Stored data entries ->
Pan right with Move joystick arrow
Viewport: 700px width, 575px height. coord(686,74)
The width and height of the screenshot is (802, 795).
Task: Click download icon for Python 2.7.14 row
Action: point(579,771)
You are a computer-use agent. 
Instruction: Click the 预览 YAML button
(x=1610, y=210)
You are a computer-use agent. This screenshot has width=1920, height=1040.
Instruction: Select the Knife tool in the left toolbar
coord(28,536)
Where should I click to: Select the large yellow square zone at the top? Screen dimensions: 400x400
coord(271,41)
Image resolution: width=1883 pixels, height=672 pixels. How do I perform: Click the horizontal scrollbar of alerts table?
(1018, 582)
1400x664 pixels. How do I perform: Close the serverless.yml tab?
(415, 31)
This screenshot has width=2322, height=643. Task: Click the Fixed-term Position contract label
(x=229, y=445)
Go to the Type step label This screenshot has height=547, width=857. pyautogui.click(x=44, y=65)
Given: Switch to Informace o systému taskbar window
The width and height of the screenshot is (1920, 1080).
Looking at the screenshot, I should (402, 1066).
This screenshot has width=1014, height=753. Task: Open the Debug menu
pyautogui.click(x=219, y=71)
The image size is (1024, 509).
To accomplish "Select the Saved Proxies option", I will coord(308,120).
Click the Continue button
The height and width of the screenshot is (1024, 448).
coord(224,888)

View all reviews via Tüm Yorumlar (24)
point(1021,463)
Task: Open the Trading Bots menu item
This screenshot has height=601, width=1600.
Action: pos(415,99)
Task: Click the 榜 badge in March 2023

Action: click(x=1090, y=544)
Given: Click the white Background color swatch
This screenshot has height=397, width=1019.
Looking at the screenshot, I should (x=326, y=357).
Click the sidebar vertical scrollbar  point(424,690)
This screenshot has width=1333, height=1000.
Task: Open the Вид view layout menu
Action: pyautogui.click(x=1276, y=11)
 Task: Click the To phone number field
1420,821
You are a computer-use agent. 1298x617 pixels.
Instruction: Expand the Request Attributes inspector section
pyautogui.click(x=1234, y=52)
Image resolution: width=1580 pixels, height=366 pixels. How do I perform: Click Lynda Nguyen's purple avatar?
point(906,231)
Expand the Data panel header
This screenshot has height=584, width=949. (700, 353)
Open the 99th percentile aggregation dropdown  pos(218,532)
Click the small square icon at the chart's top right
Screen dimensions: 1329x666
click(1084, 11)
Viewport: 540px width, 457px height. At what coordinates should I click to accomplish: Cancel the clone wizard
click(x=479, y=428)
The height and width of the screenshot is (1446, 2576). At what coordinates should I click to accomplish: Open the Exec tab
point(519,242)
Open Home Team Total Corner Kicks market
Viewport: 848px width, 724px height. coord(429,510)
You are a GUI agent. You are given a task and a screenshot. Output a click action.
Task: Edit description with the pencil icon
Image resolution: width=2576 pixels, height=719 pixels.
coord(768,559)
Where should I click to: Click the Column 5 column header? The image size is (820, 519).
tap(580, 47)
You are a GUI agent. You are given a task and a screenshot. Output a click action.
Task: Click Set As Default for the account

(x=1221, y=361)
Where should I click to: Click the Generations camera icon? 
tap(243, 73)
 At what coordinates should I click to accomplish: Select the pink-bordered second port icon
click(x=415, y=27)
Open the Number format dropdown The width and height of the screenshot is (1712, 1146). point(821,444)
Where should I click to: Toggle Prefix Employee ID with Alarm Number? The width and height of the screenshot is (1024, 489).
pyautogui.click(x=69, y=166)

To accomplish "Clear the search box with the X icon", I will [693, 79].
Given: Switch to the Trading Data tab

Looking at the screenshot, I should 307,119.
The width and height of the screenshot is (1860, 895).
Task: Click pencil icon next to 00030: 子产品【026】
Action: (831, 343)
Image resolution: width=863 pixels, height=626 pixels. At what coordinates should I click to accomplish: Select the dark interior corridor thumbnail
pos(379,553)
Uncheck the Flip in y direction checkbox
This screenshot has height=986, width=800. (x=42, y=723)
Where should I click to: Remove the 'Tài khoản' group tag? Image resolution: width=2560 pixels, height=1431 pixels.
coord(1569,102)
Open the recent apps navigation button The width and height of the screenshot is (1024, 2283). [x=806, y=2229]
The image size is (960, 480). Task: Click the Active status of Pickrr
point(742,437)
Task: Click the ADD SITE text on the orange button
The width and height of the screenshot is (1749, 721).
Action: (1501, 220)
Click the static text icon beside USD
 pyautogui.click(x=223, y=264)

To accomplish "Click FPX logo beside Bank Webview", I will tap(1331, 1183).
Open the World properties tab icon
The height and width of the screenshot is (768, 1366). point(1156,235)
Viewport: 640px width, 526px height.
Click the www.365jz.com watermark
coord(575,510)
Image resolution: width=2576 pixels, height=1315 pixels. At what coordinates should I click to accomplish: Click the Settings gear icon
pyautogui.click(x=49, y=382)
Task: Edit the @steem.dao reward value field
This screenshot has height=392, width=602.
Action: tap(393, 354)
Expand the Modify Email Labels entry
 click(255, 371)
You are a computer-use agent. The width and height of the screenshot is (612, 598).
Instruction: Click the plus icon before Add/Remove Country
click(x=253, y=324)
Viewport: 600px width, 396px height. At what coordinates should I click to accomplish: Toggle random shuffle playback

EXERCISE INSTRUCTIONS -> Rewrite the material above with every instance of "computer-use agent" changed to "screen-control agent". Leave all other text as it is.

SOLUTION TO THIS EXERCISE ->
Pan right with Move joystick arrow
Viewport: 700px width, 575px height. coord(686,74)
The width and height of the screenshot is (802, 795).
Task: Click download icon for Python 2.7.14 row
Action: point(579,771)
You are a screen-control agent. 
Instruction: Click the 预览 YAML button
(x=1610, y=210)
You are a screen-control agent. This screenshot has width=1920, height=1040.
Instruction: Select the Knife tool in the left toolbar
coord(28,536)
Where should I click to: Select the large yellow square zone at the top? Screen dimensions: 400x400
coord(271,41)
Image resolution: width=1883 pixels, height=672 pixels. How do I perform: Click the horizontal scrollbar of alerts table?
(1018, 582)
1400x664 pixels. How do I perform: Close the serverless.yml tab?
(415, 31)
This screenshot has width=2322, height=643. Task: Click the Fixed-term Position contract label
(x=229, y=445)
Go to the Type step label This screenshot has height=547, width=857. pyautogui.click(x=44, y=65)
Given: Switch to Informace o systému taskbar window
The width and height of the screenshot is (1920, 1080).
Looking at the screenshot, I should (402, 1066).
This screenshot has width=1014, height=753. Task: Open the Debug menu
pyautogui.click(x=219, y=71)
The image size is (1024, 509).
To accomplish "Select the Saved Proxies option", I will coord(308,120).
Click the Continue button
The height and width of the screenshot is (1024, 448).
coord(224,888)

View all reviews via Tüm Yorumlar (24)
point(1021,463)
Task: Open the Trading Bots menu item
This screenshot has height=601, width=1600.
Action: pos(415,99)
Task: Click the 榜 badge in March 2023

Action: click(x=1090, y=544)
Given: Click the white Background color swatch
This screenshot has height=397, width=1019.
Looking at the screenshot, I should (x=326, y=357).
Click the sidebar vertical scrollbar  point(424,690)
This screenshot has width=1333, height=1000.
Task: Open the Вид view layout menu
Action: pyautogui.click(x=1276, y=11)
 Task: Click the To phone number field
1420,821
You are a screen-control agent. 1298x617 pixels.
Instruction: Expand the Request Attributes inspector section
pyautogui.click(x=1234, y=52)
Image resolution: width=1580 pixels, height=366 pixels. How do I perform: Click Lynda Nguyen's purple avatar?
point(906,231)
Expand the Data panel header
This screenshot has height=584, width=949. (700, 353)
Open the 99th percentile aggregation dropdown  pos(218,532)
Click the small square icon at the chart's top right
Screen dimensions: 1329x666
click(1084, 11)
Viewport: 540px width, 457px height. At what coordinates should I click to accomplish: Cancel the clone wizard
click(x=479, y=428)
The height and width of the screenshot is (1446, 2576). At what coordinates should I click to accomplish: Open the Exec tab
point(519,242)
Open Home Team Total Corner Kicks market
Viewport: 848px width, 724px height. coord(429,510)
You are a GUI agent. You are given a task and a screenshot. Output a click action.
Task: Edit description with the pencil icon
Image resolution: width=2576 pixels, height=719 pixels.
coord(768,559)
Where should I click to: Click the Column 5 column header? The image size is (820, 519).
tap(580, 47)
You are a GUI agent. You are given a task and a screenshot. Output a click action.
Task: Click Set As Default for the account

(x=1221, y=361)
Where should I click to: Click the Generations camera icon? 
tap(243, 73)
 At what coordinates should I click to accomplish: Select the pink-bordered second port icon
click(x=415, y=27)
Open the Number format dropdown The width and height of the screenshot is (1712, 1146). point(821,444)
Where should I click to: Toggle Prefix Employee ID with Alarm Number? The width and height of the screenshot is (1024, 489).
pyautogui.click(x=69, y=166)

To accomplish "Clear the search box with the X icon", I will [693, 79].
Given: Switch to the Trading Data tab

Looking at the screenshot, I should 307,119.
The width and height of the screenshot is (1860, 895).
Task: Click pencil icon next to 00030: 子产品【026】
Action: (831, 343)
Image resolution: width=863 pixels, height=626 pixels. At what coordinates should I click to accomplish: Select the dark interior corridor thumbnail
pos(379,553)
Uncheck the Flip in y direction checkbox
This screenshot has height=986, width=800. (x=42, y=723)
Where should I click to: Remove the 'Tài khoản' group tag? Image resolution: width=2560 pixels, height=1431 pixels.
coord(1569,102)
Open the recent apps navigation button The width and height of the screenshot is (1024, 2283). [x=806, y=2229]
The image size is (960, 480). Task: Click the Active status of Pickrr
point(742,437)
Task: Click the ADD SITE text on the orange button
The width and height of the screenshot is (1749, 721).
Action: (1501, 220)
Click the static text icon beside USD
 pyautogui.click(x=223, y=264)

To accomplish "Click FPX logo beside Bank Webview", I will tap(1331, 1183).
Open the World properties tab icon
The height and width of the screenshot is (768, 1366). point(1156,235)
Viewport: 640px width, 526px height.
Click the www.365jz.com watermark
coord(575,510)
Image resolution: width=2576 pixels, height=1315 pixels. At what coordinates should I click to accomplish: Click the Settings gear icon
pyautogui.click(x=49, y=382)
Task: Edit the @steem.dao reward value field
This screenshot has height=392, width=602.
Action: tap(393, 354)
Expand the Modify Email Labels entry
 click(255, 371)
You are a screen-control agent. The width and height of the screenshot is (612, 598).
Instruction: Click the plus icon before Add/Remove Country
click(x=253, y=324)
Viewport: 600px width, 396px height. At what coordinates should I click to accomplish: Toggle random shuffle playback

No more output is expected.